Open Plan House in Co. Antrim

Highly glazed, well proportioned, angular designs have some very exciting qualities, lending homes a truly contemporary feel. But living in a house like this can take some getting used to, as Craig and Clare Adair of Co Antrim found out.

We’d always dreamed of living in an open plan house, but never got a chance to experience it. So when our architect suggested we visit a few homes he’d designed, we couldn’t wait to see what they would be like,” says Craig. “And we weren’t disappointed, we loved how bright and airy these spaces felt.”

House size: 206 sqm

Site size: 512 sqm

EPC: 82 (B)

Walls: monolithic ICF concrete super structure (ICF expanded polystyrene block filled with reinforcing bars and concrete) supported on solid blockwork on traditional concrete strip foundations and mini piles taken down to adequate load bearing strata. Internally gypsum plasterboard covering EPS fixed directly to integral recycled plastic webs; externally additional 100mm layer of EPS and finished in through coloured glass fibre mesh reinforced white polymer resin coating. U-value 0.16W/sqmK.

Windows: triple glazed, composite pine and aluminium with factory applied internal finish, soft coat low-e, argon gas with special noise reduction. U-value 0.82W/sqmK.

Floor: reinforced ground floor concrete slab covered in 200mm EPS linked to EPS walling blocks and finished with a 100mm reinforced screed containing the underfloor heating. Subfloor radon soil gas control system comprising of membrane, sump, and external ventilation pipe capable of future fan installation. Polished Italian marble floor finish.

Roof: warm roof system comprises of a reinforced roof concrete slab with waterproof additive, covered in 200mm to 300mm tapered PIR insulation boards to perimeter roof outlets and PVC waterproof membrane – single ply roofing membrane taken up and over parapets with patent capping trim installed.

Airtightness: air permeability rating of 2cum/(h.sqm).

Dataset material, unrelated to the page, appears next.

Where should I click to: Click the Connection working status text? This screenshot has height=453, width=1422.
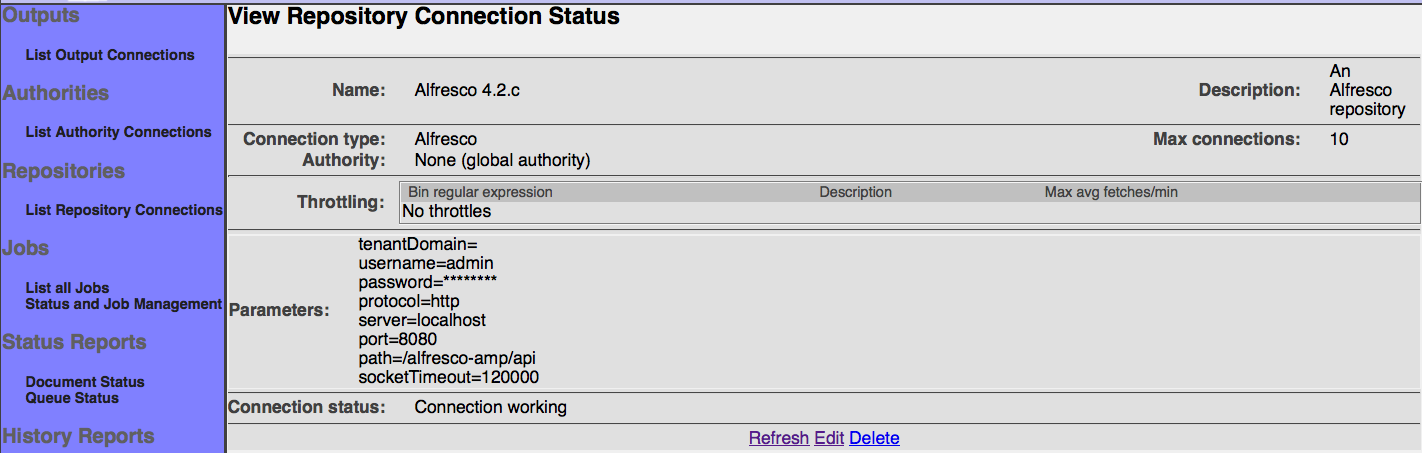coord(490,407)
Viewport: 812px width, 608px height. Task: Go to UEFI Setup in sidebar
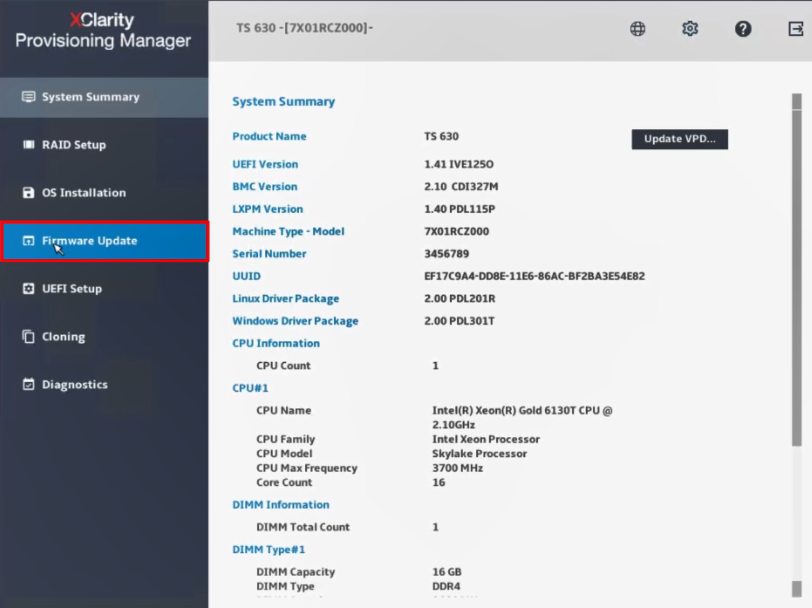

The complete building envelope is thermally designed approximately 25% above the minimum Building Regulations.

Their existing home was in need of an upgrade – its 900 sqft size was now too small as the family had expanded, and having been built in the 1930s the couple found it hard to heat. “Also the bungalow really didn’t make the most of the site; we have a lovely view but couldn’t enjoy it unless we went outside.”

They first considered extending at the back and above, in parallel with a renovation, but it quickly made more sense to demolish and start from scratch. “Considering the amount of work that would have gone into the renovation, and as new builds are VAT exempt, both from a construction and cost point of view it was easier to build new,” adds Craig. “It also removed the headache of having to go through an energy upgrade as we wanted to get a really well insulated house.

Considering our past experience we didn’t want it to cost a lot to run or be difficult to keep warm.” Craig and Clare opted for the timber frame route and chose a supplier early on. This company helped them find an architect familiar with this building method. “It was an instant fit, we loved his style,” says Craig. The site is sloping and this dictated part of the design. “It’s a 40m long site that’s barely 13m wide; and it’s on an incline so it was a challenge providing access to construction machinery. We also had to figure out how to make space for parking at the front.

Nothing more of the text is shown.